Facultatieve verlofdagen weg
De lokale facultatieve verlofdagen worden afgeschaft. Het zijn dagen die vaak een antwoord bieden op lokale noden. Ze haken in op de leefomgeving van de basisschool. Ze afschaffen is een kortzichtige maatregel die weinig of geen impact zal hebben op de onderwijskwaliteit.
Pedagogische studiedagen ingeperkt
In plaats van meer in te zetten op professionalisering perkt de minister ook de pedagogische studiedagen in. Bovendien zullen niet alle leraren tegelijkertijd en als team kunnen deelnemen want er moet ook zinvolle pedagogische opvang voorzien worden op die dagen.
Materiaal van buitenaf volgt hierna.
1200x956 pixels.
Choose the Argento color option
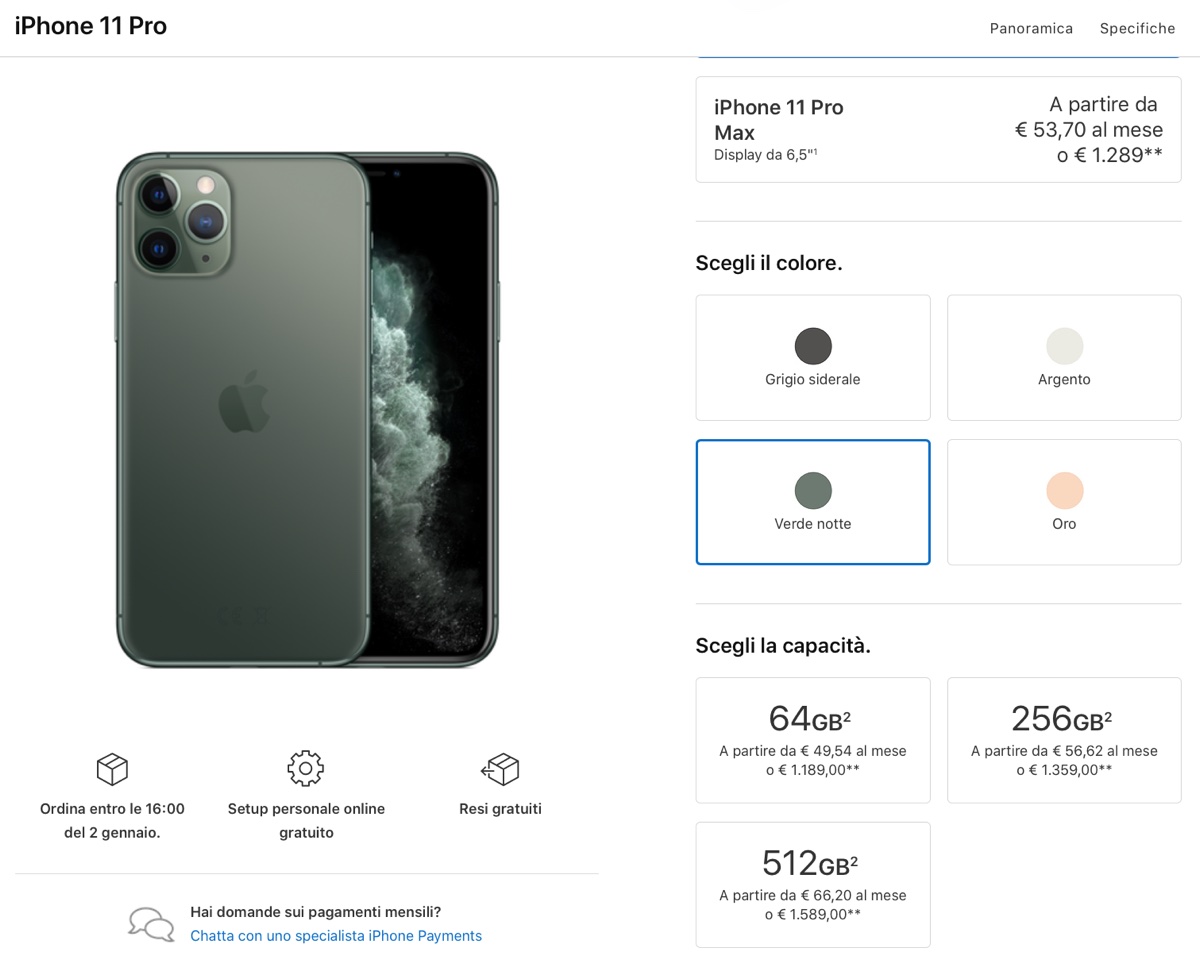coord(1064,357)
Marianne Coopman: “Als er iets is waarin Vlaanderen achterop hinkt, dan is het wel de professionalisering. Het recente TALIS onderzoek toonde dat nog aan. Het COV wil niet minder maar net meer tijd voor professionalisering. Daarom vraagt het COV om 2 uur professionalisering standaard in te bedden in de kernopdracht van de leraar.”
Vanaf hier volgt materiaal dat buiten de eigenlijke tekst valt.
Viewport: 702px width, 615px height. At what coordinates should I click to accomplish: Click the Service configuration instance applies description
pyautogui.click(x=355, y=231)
Gevolgen voor de kwaliteit
De minister verwijst naar het OESO onderzoek Education at a Glance om haar nieuwe maatregelen te ondersteunen. OESO gemiddelden moeten altijd met een korrel zout genomen worden. De groep landen die bevraagd worden zijn zeer verschillend van elkaar wat het gemiddelde uiteraard beïnvloedt.
Marianne Coopman: “Meer lesdagen of meer instructietijd betekent niet noodzakelijk een hogere onderwijskwaliteit. Daar zijn andere dingen voor nodig zoals een goede omkadering, voldoende gekwalificeerde leerkrachten, voldoende ondersteunend personeel en een degelijke continue professionalisering. Dat zijn de zaken waarop de minister moet inzetten, in overleg met de sociale partners.”